Réglementations, cybersécurité et virage numérique
La reconduction intervient alors que Bâle III entre progressivement en vigueur en Afrique francophone, tirant vers le haut l’exigence en fonds propres. D’ici 2026, AFG Bank devra tripler son capital Core Tier 1 pour conserver sa licence dans plusieurs juridictions.
Cette pression comptable s’ajoute à la bataille pour la protection des données clients. Les incidents de phishing détectés au Gabon ont conduit le régulateur local à imposer un audit de cybersécurité annuel, doublé d’un test de pénétration trimestriel, assorti d’amendes en cas de manquement.
Pour tenir le calendrier, la banque a signé avec une start-up mauricienne spécialisée dans l’authentification biométrique. Le contrat, estimé à 4,5 millions de dollars, sera financé par une ligne de crédit verte obtenue auprès de la Banque africaine de développement.
Selon le cabinet Deloitte, la digitalisation pourrait générer jusqu’à 18 % des revenus du groupe d’ici cinq ans, à condition de ne pas négliger les usages hors-ligne encore dominants dans les zones périurbaines et rurales d’Afrique centrale.
Financement des PME et diversification sectorielle
AFG Bank revendique déjà 25 % de parts de marché dans le financement du commerce au Cameroun, mais moins de 7 % sur le segment des PME. Le conseil estime que la croissance organique viendra désormais de ce vivier trop souvent considéré comme risqué.

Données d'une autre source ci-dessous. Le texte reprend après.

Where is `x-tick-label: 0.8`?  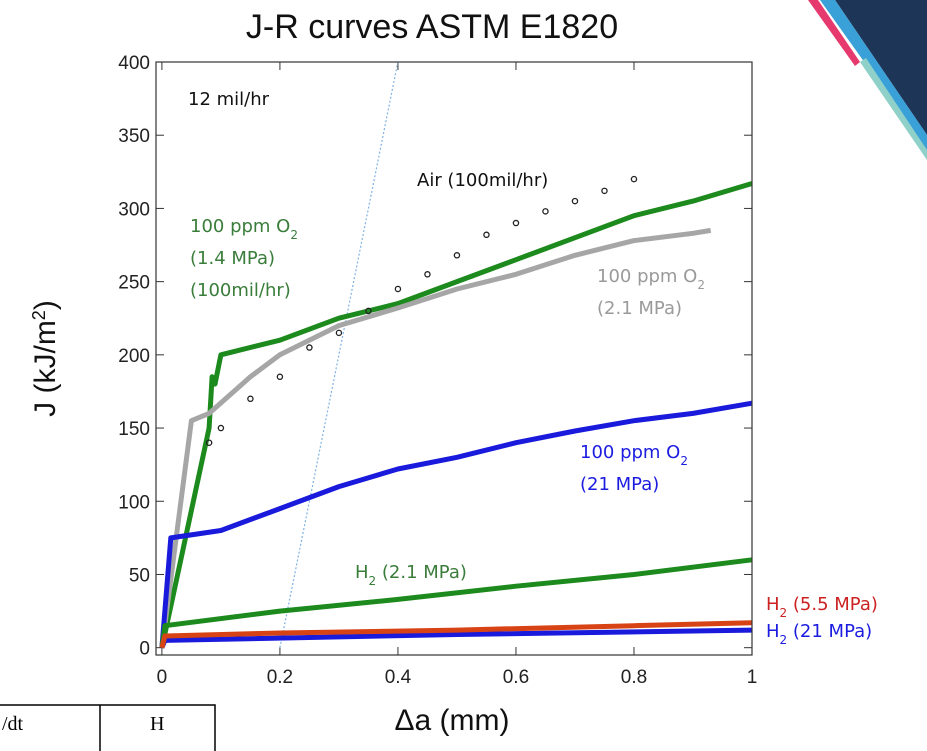
x-tick-label: 0.8 is located at coordinates (634, 678).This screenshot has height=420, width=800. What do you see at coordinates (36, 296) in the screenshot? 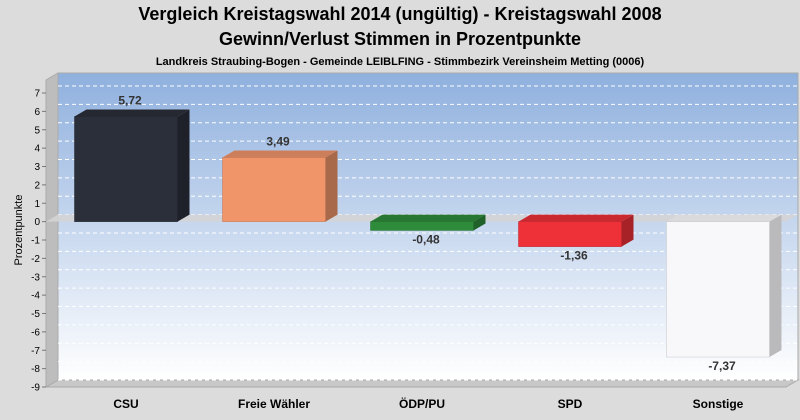
I see `y-tick-label: -4` at bounding box center [36, 296]. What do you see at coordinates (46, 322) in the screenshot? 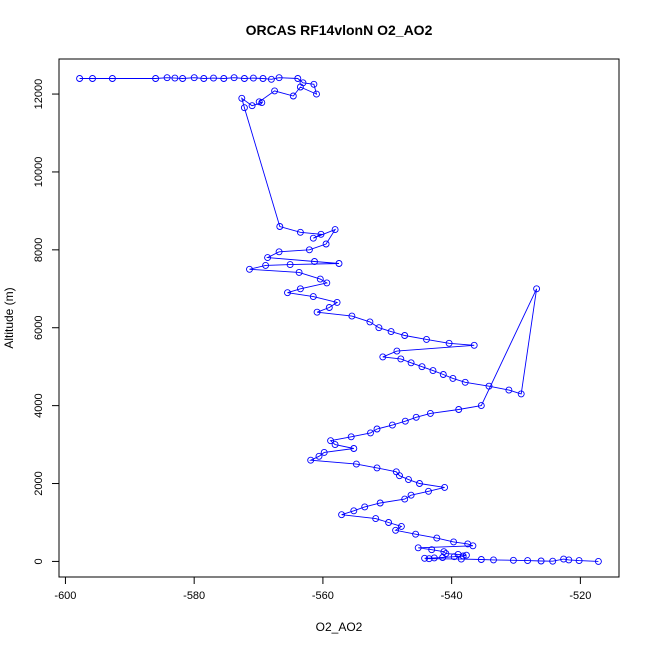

L’institution veut déployer une plateforme de scoring basée sur l’agrégation de données fiscales et de facturation électronique. Un projet pilote sera lancé à Libreville avec le concours de l’Agence française de développement, avant une extension à Oyo puis Pointe-Noire.
Parallèlement, la banque consolide sa présence dans l’assurance santé, segment en forte croissance depuis la pandémie. Elle compte tirer parti du partenariat public-privé annoncé par Brazzaville pour élargir la couverture médicale des travailleurs informels, premier réservoir de clients potentiels.
En matière de change, la direction envisage de couvrir les besoins des sociétés minières congolaises via des swaps devises à Nouakchott. L’objectif est de réduire l’exposition du bilan aux fluctuations du franc CFA sans compromettre la liquidité réglementaire.
Leadership, gouvernance et perspectives à six ans
La gouvernance du groupe repose désormais sur une charte alignée sur les meilleures pratiques de l’Organisation de Coopération et de Développement économiques. Elle fixe à douze ans la durée maximale d’exercice de la présidence, limitant ainsi le risque de captation institutionnelle.
En parallèle, le conseil entend accroître la place des administrateurs indépendants, aujourd’hui limités à trente pour cent. Les échanges préliminaires avec la Banque mondiale suggèrent qu’un seuil de quarante pour cent faciliterait l’accès aux facilités de garantie multilatérale.
Pour l’économiste congolais Jules Okouo, « la reconduction de M. Koffi est interprétée comme un signal de confiance des investisseurs envers la stabilité macrofinancière régionale, à commencer par le Congo-Brazzaville, dont la politique monétaire prudente rassure le marché ».
Reste que le climat d’incertitude mondiale exige d’aller au-delà de la simple conformité. Les six prochaines années seront jugées sur la capacité d’AFG Bank à transformer sa gouvernance renouvelée en innovation, au service d’une intégration financière qui gagne en profondeur.